Extrait ->
-*-

La vie à la ferme protège bien mieux des risques d’allergie que la vie urbaine, même dans les petites villes, selon les premières conclusions d’une étude menée depuis 2003 dans cinq pays européens, a indiqué une des coordinatrices françaises du projet.
« Un enfant élevé dans une ferme a environ deux fois moins de risque d’être sujet à une pathologie allergique qu’un enfant qui grandit en ville », a déclaré Dominique-Angèle Vuitton, professeur d’immunologie à l’université de Franche-Comté. Selon elle, « la consommation de lait cru » peut notamment expliquer cette « singularité ». »
Les coordonnateurs européens de cette étude, réunis à Arc-et-Senans (Doubs) devraient finaliser le « rapport d’étape » qui sera envoyé « dans les tout prochains jours » à la Commission européenne, principal bailleur de fonds du projet, selon le Pr Vuitton.

-*-

Exercices ->
(a) Indiquez si chacune des affirmations suivantes concorde avec l'extrait, puis citez les mots qui le prouvent : (i) l'étude est menée dans cinq pays européens ; (ii) le rapport d'étape sera envoyé au Parlement européen ; (iii) Dominique-Angèle Vuitton enseigne à l'université de Franche-Comté.
(b) Relevez tous les noms propres de lieux géographiques qui figurent dans l'extrait.
(c) Traduisez en anglais la phrase suivante de l'extrait : « La vie à la ferme protège bien mieux des risques d’allergie que la vie urbaine, même dans les petites villes, selon les premières conclusions d’une étude menée depuis 2003 dans cinq pays européens, a indiqué une des coordinatrices françaises du projet. »

Données à analyser ->
-*-

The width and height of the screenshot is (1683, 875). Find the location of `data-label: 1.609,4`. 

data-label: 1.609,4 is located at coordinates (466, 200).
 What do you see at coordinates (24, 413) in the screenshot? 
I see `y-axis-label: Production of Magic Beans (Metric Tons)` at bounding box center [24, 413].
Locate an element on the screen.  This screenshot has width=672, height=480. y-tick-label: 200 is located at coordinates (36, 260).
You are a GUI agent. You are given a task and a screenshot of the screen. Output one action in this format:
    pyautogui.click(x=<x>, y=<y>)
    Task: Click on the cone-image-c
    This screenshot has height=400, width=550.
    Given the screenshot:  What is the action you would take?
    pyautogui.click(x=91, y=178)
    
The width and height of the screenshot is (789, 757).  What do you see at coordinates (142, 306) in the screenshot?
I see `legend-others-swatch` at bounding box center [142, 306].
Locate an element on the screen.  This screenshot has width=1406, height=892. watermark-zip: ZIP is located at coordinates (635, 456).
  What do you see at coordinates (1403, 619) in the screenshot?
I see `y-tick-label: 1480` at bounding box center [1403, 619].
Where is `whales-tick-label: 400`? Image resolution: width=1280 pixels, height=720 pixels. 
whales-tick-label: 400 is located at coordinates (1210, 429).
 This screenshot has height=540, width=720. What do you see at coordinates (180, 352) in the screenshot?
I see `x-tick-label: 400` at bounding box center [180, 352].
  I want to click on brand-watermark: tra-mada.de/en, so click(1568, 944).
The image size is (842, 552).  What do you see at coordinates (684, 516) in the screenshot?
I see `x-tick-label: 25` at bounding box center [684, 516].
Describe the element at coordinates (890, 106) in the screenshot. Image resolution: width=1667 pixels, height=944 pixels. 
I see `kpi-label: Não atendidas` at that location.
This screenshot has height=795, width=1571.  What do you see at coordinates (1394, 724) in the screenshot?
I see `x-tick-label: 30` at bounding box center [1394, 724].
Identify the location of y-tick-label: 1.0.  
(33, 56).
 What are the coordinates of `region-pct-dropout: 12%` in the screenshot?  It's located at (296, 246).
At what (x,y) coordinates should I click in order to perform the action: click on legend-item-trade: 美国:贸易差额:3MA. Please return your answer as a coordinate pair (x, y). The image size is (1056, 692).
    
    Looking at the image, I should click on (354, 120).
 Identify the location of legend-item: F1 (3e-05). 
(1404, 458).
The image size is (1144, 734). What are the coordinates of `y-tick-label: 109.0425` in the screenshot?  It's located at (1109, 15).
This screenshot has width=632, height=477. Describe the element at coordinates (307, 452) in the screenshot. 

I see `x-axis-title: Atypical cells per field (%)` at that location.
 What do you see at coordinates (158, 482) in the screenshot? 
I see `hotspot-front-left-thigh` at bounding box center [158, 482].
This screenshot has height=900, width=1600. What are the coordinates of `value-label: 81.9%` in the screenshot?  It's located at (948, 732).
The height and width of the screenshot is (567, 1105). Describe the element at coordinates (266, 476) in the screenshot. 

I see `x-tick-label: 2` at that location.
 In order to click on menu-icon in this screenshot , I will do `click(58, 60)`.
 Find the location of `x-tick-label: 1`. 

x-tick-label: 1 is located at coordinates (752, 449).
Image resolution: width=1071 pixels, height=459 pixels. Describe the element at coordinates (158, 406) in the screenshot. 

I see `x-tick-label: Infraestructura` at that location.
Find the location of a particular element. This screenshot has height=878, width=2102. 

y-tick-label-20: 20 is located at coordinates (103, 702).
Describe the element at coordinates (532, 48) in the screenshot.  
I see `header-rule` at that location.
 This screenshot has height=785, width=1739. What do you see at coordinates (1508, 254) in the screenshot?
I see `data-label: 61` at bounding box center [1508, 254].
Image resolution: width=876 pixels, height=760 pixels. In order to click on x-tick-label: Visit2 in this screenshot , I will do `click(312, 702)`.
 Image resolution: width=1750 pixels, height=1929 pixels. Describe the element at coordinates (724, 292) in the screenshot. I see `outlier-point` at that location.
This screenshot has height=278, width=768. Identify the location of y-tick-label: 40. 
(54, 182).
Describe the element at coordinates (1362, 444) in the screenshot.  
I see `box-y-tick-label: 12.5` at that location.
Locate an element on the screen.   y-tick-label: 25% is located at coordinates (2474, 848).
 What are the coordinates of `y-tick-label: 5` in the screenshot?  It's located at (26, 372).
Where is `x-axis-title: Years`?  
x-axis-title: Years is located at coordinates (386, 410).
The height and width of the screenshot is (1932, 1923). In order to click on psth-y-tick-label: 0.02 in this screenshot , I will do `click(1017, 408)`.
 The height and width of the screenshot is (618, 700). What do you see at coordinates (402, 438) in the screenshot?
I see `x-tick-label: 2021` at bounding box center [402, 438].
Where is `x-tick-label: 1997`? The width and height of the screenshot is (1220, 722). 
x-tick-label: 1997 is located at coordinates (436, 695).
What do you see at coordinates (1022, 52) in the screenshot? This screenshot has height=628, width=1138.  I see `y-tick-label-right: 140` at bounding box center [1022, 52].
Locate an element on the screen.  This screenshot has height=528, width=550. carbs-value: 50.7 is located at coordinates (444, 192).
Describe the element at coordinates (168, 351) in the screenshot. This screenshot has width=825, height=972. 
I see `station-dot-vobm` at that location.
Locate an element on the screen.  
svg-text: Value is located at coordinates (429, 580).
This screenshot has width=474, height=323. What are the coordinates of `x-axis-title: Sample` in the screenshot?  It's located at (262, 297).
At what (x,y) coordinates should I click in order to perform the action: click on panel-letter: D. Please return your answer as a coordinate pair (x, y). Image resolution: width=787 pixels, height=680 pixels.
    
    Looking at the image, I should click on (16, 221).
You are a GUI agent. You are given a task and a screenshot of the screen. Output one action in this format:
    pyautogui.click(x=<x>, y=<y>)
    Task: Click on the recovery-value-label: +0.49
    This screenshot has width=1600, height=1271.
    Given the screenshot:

-*-

Corrigés ->
(a)
(i) Oui : « dans cinq pays européens ».
(ii) Non : « à la Commission européenne ».
(iii) Oui : « professeur d’immunologie à l’université de Franche-Comté ».

(b) Franche-Comté, Arc-et-Senans, Doubs

(c) Life on a farm protects far better against the risk of allergies than urban life, even in small towns, according to the first findings of a study conducted since 2003 in five European countries, one of the project's French coordinators said.